A bare number is the expected answer: the count of lines in the data holding "computer".

Segment Start: Entries supplied

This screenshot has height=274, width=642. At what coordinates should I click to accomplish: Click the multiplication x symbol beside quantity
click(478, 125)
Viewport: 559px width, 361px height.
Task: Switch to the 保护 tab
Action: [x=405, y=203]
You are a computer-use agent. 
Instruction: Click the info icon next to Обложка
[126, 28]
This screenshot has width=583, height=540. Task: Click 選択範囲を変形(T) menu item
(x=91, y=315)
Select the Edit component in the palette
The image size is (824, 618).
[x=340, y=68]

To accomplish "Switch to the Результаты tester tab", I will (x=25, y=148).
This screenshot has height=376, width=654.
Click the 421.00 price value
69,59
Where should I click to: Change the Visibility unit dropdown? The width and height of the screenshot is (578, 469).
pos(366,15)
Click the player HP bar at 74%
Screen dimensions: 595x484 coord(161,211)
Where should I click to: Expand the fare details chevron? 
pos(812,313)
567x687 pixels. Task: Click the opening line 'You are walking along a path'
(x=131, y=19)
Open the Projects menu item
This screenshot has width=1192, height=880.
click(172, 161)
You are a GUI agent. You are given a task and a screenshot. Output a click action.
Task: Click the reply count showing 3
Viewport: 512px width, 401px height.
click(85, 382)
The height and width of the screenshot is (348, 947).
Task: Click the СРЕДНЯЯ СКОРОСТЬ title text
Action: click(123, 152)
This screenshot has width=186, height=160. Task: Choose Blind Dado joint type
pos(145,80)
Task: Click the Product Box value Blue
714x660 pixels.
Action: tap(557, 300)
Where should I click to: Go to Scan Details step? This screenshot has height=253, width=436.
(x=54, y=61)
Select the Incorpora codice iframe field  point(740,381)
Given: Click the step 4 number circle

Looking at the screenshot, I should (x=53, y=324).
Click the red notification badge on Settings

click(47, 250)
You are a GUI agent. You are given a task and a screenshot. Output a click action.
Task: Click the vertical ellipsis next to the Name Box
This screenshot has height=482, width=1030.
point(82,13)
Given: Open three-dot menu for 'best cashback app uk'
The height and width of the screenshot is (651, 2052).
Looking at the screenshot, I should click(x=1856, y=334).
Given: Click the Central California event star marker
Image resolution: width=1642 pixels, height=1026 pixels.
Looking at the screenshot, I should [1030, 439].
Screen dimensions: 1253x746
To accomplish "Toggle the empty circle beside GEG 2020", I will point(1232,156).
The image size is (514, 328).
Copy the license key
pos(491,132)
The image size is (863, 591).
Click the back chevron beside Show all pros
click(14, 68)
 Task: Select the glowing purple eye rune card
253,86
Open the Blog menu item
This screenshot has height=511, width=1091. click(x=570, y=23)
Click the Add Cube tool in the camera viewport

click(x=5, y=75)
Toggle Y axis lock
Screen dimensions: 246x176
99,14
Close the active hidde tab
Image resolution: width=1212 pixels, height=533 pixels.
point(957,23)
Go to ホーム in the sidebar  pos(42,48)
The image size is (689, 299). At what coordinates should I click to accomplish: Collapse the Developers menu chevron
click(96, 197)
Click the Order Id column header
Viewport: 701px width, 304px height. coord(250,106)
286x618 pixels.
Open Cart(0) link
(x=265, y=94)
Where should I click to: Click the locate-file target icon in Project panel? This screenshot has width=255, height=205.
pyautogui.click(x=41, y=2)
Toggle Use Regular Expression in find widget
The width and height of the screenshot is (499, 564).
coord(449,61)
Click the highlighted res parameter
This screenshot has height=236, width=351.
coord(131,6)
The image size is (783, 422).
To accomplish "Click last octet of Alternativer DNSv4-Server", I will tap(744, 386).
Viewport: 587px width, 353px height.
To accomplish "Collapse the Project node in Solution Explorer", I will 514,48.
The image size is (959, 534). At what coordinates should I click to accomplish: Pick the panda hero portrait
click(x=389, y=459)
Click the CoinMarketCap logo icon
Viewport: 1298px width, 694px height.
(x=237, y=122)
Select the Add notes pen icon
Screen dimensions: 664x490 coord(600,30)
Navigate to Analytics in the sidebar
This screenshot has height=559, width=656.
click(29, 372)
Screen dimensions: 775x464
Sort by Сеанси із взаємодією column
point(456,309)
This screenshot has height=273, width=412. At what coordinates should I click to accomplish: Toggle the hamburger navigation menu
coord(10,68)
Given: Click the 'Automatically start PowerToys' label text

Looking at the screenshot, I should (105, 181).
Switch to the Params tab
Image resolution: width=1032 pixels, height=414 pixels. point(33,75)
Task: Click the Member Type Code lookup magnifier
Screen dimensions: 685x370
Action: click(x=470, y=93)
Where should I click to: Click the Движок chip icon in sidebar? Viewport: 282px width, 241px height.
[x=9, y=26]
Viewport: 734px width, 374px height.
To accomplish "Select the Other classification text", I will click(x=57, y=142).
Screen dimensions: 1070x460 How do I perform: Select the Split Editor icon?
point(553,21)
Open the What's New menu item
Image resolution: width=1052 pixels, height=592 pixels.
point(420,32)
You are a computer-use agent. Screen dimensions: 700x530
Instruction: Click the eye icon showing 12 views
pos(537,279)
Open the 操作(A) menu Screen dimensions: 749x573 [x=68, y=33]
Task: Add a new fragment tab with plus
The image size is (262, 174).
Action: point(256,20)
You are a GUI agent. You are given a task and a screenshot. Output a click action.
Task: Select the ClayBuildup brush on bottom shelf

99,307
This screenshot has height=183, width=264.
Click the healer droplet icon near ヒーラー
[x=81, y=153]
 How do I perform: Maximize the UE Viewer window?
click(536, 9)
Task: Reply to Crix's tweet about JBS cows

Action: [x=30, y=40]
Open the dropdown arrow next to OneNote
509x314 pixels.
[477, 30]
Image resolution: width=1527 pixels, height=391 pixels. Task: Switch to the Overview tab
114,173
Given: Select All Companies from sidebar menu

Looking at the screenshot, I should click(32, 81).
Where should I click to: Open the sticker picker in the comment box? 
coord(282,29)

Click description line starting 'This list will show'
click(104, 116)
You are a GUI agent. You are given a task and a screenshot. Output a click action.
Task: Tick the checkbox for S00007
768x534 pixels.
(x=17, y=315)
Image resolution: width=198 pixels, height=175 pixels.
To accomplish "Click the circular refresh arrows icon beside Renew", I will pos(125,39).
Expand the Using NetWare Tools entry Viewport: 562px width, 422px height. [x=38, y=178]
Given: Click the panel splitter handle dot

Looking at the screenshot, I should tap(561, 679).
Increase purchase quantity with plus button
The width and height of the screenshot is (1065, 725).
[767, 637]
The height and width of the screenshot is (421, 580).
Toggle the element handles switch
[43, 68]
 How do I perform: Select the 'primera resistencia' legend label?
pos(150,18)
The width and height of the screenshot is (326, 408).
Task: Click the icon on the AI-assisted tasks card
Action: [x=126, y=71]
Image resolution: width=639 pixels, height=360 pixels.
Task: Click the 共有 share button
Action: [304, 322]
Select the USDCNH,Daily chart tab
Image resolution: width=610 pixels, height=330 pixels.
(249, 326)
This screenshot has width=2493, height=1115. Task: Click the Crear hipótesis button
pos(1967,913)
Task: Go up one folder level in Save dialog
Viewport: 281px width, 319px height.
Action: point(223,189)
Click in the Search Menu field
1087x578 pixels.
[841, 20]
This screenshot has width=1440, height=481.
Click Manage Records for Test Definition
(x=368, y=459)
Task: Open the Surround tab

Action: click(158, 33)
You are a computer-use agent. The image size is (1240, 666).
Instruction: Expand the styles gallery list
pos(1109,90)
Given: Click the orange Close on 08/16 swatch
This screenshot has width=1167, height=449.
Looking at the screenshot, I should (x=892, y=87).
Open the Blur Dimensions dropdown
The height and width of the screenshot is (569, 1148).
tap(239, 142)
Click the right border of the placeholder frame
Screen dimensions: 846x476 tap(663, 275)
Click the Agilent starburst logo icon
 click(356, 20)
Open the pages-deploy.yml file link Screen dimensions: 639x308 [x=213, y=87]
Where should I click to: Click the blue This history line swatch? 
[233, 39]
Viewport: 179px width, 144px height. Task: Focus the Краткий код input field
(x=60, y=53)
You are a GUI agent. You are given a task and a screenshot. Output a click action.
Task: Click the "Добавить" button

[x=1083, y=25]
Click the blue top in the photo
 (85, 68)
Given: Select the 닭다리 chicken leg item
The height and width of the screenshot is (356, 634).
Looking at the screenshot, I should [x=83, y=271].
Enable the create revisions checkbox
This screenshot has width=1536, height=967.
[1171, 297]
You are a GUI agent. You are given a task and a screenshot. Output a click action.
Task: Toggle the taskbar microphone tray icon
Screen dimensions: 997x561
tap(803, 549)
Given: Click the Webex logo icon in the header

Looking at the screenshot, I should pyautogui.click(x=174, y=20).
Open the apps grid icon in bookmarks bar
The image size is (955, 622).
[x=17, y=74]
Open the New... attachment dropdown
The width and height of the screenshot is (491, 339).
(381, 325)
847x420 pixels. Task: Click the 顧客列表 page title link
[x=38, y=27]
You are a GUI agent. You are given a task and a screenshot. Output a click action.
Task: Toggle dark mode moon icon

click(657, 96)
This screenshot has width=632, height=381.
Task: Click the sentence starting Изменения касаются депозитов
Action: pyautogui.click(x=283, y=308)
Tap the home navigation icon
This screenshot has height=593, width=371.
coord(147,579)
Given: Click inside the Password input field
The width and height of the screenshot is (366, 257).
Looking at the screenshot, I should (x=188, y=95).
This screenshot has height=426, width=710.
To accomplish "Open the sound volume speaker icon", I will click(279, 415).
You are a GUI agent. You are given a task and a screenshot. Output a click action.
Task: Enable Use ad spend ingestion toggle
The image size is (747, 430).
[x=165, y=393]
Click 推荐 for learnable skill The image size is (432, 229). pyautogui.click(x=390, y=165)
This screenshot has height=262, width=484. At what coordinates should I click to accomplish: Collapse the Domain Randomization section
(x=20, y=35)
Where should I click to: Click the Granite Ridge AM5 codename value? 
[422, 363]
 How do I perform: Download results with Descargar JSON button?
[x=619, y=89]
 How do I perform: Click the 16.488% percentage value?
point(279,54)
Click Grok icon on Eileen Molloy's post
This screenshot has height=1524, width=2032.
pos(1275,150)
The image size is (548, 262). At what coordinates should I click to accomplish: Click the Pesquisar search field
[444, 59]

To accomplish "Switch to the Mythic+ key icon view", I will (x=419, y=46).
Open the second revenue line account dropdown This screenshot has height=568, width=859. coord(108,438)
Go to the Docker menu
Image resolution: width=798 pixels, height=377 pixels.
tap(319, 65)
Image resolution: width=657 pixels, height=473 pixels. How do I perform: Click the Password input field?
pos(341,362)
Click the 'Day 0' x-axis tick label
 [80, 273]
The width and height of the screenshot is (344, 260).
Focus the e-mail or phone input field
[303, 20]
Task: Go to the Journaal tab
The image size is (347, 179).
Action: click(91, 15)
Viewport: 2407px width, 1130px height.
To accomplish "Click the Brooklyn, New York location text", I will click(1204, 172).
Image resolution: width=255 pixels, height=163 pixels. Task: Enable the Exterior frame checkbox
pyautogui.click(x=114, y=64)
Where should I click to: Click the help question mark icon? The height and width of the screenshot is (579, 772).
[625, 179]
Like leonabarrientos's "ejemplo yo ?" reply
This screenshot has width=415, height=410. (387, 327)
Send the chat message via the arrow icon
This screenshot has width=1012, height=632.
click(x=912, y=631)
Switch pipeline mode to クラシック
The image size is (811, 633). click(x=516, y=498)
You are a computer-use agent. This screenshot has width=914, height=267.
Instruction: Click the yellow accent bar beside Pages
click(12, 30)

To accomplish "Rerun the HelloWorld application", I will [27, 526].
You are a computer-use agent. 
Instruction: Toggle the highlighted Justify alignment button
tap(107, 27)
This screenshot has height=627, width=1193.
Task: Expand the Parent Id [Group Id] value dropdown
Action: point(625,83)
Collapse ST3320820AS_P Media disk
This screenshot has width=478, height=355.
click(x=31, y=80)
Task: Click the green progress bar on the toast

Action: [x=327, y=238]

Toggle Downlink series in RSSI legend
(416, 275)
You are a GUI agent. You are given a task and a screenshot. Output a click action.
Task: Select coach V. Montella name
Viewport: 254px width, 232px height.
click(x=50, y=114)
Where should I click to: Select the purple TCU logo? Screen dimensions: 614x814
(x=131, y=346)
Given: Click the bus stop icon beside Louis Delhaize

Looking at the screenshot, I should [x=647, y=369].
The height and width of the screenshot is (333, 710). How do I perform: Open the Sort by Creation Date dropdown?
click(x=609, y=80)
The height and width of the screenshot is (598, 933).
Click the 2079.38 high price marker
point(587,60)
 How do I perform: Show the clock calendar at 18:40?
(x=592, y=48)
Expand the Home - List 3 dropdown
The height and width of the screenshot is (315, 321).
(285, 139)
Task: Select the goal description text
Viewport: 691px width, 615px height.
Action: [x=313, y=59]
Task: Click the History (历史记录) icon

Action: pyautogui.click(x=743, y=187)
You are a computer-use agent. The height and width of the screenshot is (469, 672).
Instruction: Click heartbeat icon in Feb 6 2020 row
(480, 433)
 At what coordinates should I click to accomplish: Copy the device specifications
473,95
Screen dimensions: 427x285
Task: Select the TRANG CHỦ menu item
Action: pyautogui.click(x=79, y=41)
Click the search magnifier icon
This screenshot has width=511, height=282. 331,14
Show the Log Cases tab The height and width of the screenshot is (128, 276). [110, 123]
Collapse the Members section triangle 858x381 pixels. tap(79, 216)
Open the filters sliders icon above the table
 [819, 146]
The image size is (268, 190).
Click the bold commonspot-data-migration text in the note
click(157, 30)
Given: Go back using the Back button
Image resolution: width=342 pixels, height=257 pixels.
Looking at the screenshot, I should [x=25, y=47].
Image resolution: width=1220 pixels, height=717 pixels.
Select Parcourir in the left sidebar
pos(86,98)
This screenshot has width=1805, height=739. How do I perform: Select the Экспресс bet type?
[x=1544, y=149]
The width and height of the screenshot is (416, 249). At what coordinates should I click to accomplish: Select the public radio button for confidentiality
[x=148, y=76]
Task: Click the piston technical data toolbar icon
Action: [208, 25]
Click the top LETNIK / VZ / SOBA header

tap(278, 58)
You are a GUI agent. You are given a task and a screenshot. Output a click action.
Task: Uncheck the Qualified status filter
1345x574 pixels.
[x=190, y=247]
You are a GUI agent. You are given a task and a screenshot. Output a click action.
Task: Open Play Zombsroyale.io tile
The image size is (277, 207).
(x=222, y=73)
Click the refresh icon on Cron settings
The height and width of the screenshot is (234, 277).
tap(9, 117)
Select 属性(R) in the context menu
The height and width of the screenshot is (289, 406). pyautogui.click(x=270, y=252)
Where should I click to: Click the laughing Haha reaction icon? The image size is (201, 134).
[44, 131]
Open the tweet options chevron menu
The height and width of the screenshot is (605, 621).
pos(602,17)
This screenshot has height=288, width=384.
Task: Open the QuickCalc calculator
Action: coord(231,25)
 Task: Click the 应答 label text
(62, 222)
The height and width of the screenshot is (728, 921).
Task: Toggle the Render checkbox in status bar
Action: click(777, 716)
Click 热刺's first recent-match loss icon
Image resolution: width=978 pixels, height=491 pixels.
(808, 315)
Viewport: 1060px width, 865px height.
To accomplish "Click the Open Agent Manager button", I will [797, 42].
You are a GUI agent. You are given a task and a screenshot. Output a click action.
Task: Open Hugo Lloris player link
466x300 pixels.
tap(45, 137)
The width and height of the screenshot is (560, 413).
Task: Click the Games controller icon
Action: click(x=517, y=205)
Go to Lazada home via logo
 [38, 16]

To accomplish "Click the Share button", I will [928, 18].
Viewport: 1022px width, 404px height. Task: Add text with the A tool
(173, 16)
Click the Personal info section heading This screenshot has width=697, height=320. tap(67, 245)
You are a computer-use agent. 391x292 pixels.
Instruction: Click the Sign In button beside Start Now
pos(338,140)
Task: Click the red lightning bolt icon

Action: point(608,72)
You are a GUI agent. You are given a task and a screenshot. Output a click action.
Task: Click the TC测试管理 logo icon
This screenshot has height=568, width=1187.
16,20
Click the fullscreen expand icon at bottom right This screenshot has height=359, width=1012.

Segment End: Entries supplied

Solution: 7